## REQUIREMENT
Report, as a number alone, how many lines below contain the string "calendar".

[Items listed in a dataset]
_____
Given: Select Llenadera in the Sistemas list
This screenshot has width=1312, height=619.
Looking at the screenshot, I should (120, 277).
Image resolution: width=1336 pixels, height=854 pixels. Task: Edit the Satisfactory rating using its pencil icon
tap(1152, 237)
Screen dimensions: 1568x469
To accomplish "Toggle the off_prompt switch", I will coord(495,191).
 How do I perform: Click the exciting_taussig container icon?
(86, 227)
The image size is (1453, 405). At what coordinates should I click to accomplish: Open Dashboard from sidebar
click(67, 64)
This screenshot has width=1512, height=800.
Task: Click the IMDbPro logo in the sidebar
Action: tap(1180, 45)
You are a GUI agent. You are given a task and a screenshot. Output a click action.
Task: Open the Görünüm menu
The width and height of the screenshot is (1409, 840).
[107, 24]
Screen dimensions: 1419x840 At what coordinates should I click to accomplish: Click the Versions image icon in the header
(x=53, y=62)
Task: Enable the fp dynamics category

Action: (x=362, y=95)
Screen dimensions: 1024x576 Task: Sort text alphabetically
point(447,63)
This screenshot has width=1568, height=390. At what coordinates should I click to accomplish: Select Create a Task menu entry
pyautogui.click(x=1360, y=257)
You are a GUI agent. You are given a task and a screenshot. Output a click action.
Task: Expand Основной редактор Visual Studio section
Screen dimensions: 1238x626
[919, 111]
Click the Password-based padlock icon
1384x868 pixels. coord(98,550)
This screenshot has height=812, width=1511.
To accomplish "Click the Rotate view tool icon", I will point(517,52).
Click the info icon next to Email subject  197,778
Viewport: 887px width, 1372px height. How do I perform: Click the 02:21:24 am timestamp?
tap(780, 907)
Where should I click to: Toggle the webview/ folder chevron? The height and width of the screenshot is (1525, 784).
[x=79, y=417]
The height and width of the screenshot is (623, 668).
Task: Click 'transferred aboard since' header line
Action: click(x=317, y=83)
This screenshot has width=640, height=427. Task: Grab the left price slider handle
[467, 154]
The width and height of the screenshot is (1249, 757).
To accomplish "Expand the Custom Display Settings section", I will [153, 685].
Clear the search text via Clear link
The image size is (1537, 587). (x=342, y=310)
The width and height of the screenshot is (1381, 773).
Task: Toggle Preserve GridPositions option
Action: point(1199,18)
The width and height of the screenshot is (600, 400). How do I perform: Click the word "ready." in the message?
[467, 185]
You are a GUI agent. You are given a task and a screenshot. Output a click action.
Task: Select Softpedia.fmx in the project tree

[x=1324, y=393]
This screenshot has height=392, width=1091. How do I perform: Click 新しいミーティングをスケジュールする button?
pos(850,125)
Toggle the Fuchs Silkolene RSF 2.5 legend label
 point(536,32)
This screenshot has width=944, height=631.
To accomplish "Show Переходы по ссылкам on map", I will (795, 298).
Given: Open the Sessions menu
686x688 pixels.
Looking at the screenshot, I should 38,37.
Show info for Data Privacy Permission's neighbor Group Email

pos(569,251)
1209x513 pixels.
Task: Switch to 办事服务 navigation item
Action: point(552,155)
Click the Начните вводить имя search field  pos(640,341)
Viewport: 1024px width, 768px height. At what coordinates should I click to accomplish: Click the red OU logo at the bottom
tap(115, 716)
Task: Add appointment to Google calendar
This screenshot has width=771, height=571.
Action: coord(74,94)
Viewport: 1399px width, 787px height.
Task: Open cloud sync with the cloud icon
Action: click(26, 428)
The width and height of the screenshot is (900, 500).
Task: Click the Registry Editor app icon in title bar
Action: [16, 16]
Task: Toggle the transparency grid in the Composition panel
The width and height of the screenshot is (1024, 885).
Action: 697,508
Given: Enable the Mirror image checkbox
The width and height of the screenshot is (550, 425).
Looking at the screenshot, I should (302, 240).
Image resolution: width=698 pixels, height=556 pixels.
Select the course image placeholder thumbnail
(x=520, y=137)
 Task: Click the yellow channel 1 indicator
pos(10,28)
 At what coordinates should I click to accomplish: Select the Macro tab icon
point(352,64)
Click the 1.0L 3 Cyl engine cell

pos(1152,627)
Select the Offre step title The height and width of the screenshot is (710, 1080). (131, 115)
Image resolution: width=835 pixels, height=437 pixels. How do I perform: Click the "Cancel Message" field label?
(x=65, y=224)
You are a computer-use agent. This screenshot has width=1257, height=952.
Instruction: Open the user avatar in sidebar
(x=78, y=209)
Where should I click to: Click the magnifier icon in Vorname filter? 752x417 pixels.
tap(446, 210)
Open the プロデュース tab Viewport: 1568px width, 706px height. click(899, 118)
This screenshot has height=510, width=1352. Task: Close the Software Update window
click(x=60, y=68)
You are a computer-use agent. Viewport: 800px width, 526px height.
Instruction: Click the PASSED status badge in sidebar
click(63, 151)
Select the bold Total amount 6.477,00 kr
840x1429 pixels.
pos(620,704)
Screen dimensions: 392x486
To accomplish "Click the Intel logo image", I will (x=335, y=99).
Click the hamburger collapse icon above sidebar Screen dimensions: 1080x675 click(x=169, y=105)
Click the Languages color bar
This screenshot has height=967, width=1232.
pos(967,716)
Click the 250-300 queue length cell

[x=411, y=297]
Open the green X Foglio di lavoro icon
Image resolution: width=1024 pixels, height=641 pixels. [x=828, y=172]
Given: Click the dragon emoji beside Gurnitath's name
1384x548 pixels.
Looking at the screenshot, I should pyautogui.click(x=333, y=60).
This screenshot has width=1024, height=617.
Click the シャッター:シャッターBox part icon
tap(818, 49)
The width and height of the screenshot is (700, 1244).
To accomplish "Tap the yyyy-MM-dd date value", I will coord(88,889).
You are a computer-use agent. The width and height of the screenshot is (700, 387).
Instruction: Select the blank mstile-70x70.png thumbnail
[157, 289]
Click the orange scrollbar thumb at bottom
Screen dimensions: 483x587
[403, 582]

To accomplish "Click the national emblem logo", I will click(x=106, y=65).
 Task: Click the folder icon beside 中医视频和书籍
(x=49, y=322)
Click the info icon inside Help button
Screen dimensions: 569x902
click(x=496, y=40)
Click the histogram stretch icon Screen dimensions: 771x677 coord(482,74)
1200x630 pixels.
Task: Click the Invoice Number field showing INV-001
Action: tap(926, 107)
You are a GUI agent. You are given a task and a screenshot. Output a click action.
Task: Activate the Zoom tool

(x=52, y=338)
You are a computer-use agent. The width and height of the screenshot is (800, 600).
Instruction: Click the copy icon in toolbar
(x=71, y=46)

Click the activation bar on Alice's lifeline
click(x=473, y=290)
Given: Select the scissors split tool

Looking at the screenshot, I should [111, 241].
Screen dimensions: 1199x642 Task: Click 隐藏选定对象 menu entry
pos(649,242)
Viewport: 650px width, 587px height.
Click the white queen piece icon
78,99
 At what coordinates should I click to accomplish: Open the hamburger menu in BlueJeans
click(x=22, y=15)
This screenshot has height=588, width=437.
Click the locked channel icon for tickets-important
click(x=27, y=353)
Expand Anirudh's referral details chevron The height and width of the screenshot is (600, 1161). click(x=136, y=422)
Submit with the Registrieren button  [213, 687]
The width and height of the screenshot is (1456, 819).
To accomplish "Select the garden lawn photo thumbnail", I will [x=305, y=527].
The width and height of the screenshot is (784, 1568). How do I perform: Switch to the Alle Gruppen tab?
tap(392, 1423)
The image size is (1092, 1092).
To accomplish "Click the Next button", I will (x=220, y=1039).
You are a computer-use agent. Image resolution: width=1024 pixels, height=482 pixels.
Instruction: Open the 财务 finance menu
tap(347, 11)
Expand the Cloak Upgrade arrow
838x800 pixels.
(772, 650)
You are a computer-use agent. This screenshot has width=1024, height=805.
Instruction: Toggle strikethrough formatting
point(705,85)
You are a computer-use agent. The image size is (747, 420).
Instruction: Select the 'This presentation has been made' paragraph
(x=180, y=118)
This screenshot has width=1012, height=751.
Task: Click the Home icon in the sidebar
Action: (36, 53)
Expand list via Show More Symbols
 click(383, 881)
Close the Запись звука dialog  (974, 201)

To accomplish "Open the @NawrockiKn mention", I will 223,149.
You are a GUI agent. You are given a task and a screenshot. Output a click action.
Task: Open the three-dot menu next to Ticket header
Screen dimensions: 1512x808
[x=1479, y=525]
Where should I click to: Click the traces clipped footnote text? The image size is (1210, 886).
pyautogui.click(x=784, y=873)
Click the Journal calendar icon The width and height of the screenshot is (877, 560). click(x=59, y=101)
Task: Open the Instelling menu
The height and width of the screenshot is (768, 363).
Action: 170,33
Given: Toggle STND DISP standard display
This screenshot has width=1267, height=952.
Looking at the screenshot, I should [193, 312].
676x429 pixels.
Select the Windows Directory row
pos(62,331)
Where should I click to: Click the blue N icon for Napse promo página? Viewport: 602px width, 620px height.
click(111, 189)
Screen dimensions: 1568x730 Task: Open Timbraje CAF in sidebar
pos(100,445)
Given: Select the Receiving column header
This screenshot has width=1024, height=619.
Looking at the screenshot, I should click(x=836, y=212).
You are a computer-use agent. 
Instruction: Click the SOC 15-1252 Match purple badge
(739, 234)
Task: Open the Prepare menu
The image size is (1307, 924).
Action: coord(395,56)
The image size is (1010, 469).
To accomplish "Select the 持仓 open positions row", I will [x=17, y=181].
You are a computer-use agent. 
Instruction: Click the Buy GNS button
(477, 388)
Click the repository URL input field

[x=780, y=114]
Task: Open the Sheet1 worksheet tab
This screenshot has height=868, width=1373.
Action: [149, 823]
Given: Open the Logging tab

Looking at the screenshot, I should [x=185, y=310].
_____
## EXERCISE RESULT
2